The initial reporting on this case in such publications as PC Magazine, The Register, and ars Technica suggested that the US Navy had flagrantly infringed the intellectual property rights of this German software company on a massive scale and that the damages were likely to be significant. However, the US Navy has now filed a response to Bitmanagement Software complaint, in which it denies that the license limited the US Navy to installation of the software on 38 personal computers and alleges instead that the Navy instead procured concurrent-use network licenses and was authorized to install the software on its network.
As a software licensing attorney who has had occasion to review many European software licenses, the nature of the US Navy’s response to facts that seem on their face to be quite clear-cut and entirely favoring the plaintiff software company leads me to question whether the license agreement at the heart of this dispute is as poorly drafted as many of the European license agreements I have reviewed in my practice over the years. While I have no direct knowledge of Bitmanagement Software’s standard licensing terms or the terms entered into by Bitmanagement Software specifically with the US Navy, the mere fact that the Navy raised an argument in its response that it “procured concurrent-use networking licenses” suggests that the software agreement might not have had a clear license grant that clearly stated the scope of the grant and that the agreement might have just contained a fee schedule, which did not specifically define how the fees were calculated. If this were in fact the case, the US Navy lawyers may just have interpreted the software license in such a way to favor the US Navy rather than engaging in willful copyright infringement as the plaintiff software company claims.
It has been my experience that many software companies around the world do not fully appreciate the significance of two key terms in every software license: the license grant itself and the payment clause. It is not enough to state in a software license that you are granting a license for a particular purpose. Rather, you have to actually define the parameters of the license grant. For example, does the license authorize the installation of the software at a specific workstation at a specific location by a single employee? Or does the license authorize the installation of the software at a specific workstations at a specific location by an unlimited number of employees? Alternatively, does the license authorize installation of the software on an unlimited number of workstations at several locations of the business by an unlimited number of employees? Or does the license authorize installation of the software on a server for concurrent use by a certain number of workstations of an unlimited number of employees? As you can see the same grant to install software can be interpreted a number of different ways if all the different parameters are not carefully considered.

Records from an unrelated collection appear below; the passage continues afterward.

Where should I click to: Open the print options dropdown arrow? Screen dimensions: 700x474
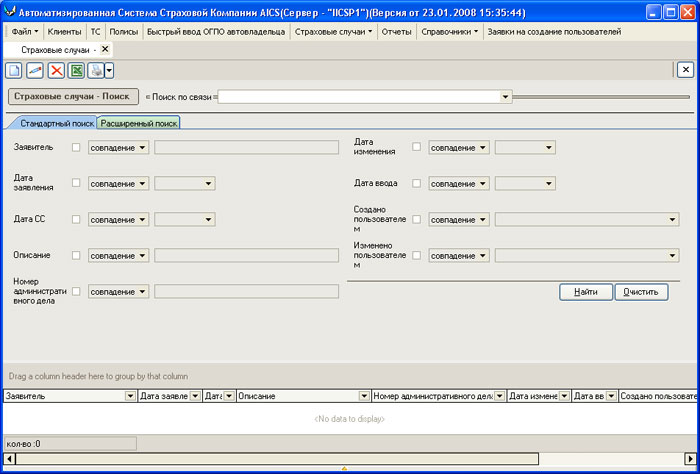coord(109,70)
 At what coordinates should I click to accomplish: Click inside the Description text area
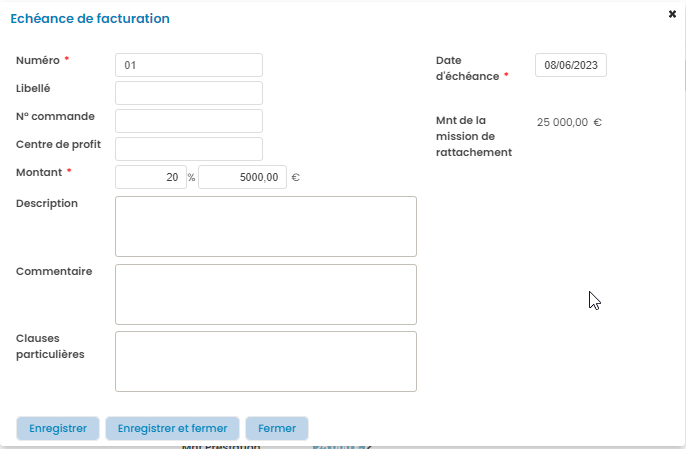[x=266, y=226]
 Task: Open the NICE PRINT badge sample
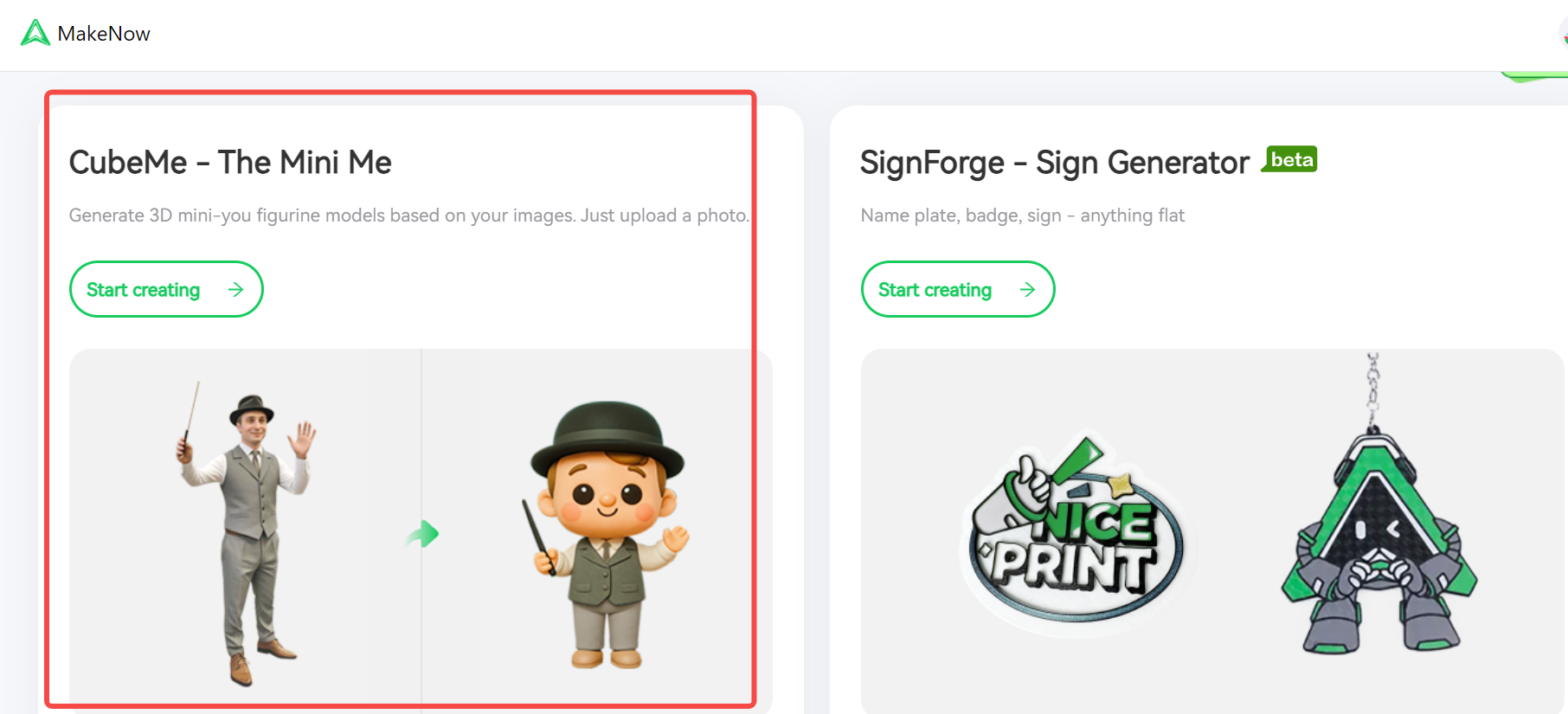coord(1073,537)
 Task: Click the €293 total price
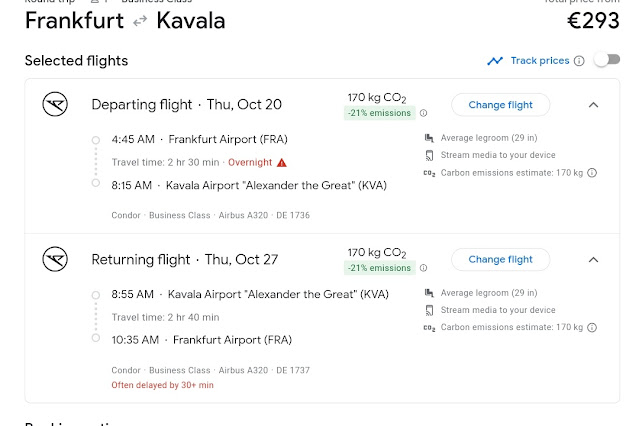click(x=594, y=20)
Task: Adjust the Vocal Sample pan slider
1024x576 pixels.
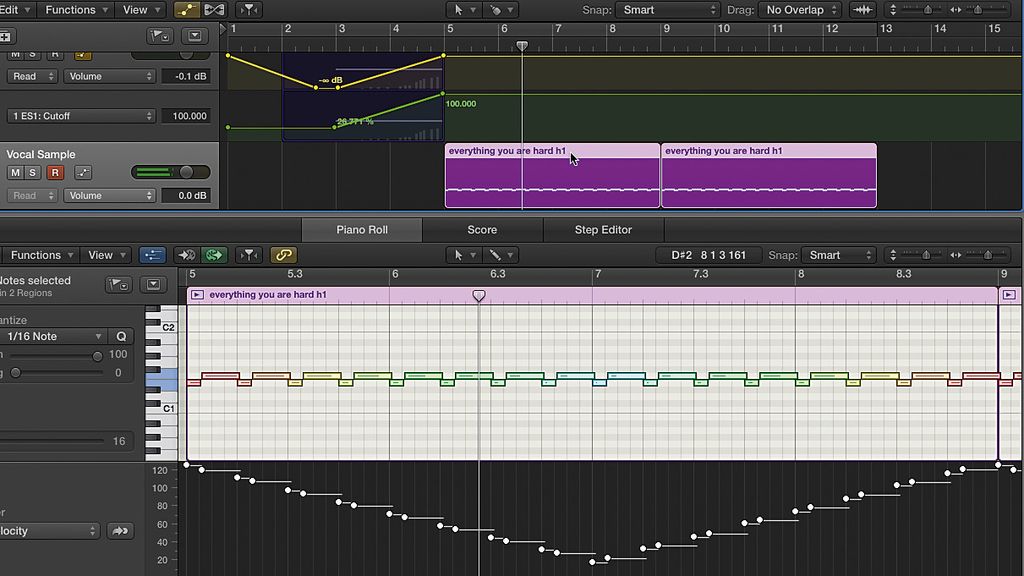Action: [x=187, y=172]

However, when you have a vaguely drafted software license that only “grants” a license or, alternatively, grants a very broad right to “use” the software, you have an additional interpretation problem in that it is unclear the scope of use that is in fact granted. While the drafter might have intended “use” to mean merely the right to “install and run” the software, “use” might be interpreted to authorize not only “installation” and “running” but also “copying” and “distribution” provided the “copying” is limited to making archival backup copies or copies to other internal hardware and the distribution is similarly limited to with the licensee organization.
The other common problem I run into in reviewing software licenses is the vague drafting of license fees and payment terms and over-reliance on a fee schedule that simply lists prices based on number of licenses granted. Obviously, if you charge a set fee per license and neither the license grant nor the payment terms are specifically drafted, then the licensee is going to interpret the fees due and payable in the manner most favorable to the licensee. Frequently I see licenses, where the licensor likely intended to charge by the number of authorized users at a business but doesn’t specifically state how the fees are to be calculated, and obviously in these instances, the licensor is not likely to collect the volume of fees it intended to collect.

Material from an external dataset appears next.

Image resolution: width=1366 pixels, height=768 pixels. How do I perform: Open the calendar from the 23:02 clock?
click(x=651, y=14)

As previously stated, I have no knowledge of the software license at the heart of this dispute, so I am only speculating as to how this relationship might have deteriorated to the point of filing a $600 million lawsuit. However, my own experience suggests that the contract which was the basis of this relationship may have been poorly drafted with respect the key terms of the license grant and license fee terms, and the choice of language in the response to the complaint makes me more suspicious that these problems I often see in my own practice could have been an issue in this relationship. The bottom line is that key clauses in software licenses need to be drafted very precisely, regardless of which side of the contract you are on, and where terms are left vague, you may very end up in court having to pursue or defend copyright infringement claims which could have easily been avoided if only a better contract had been negotiated upfront.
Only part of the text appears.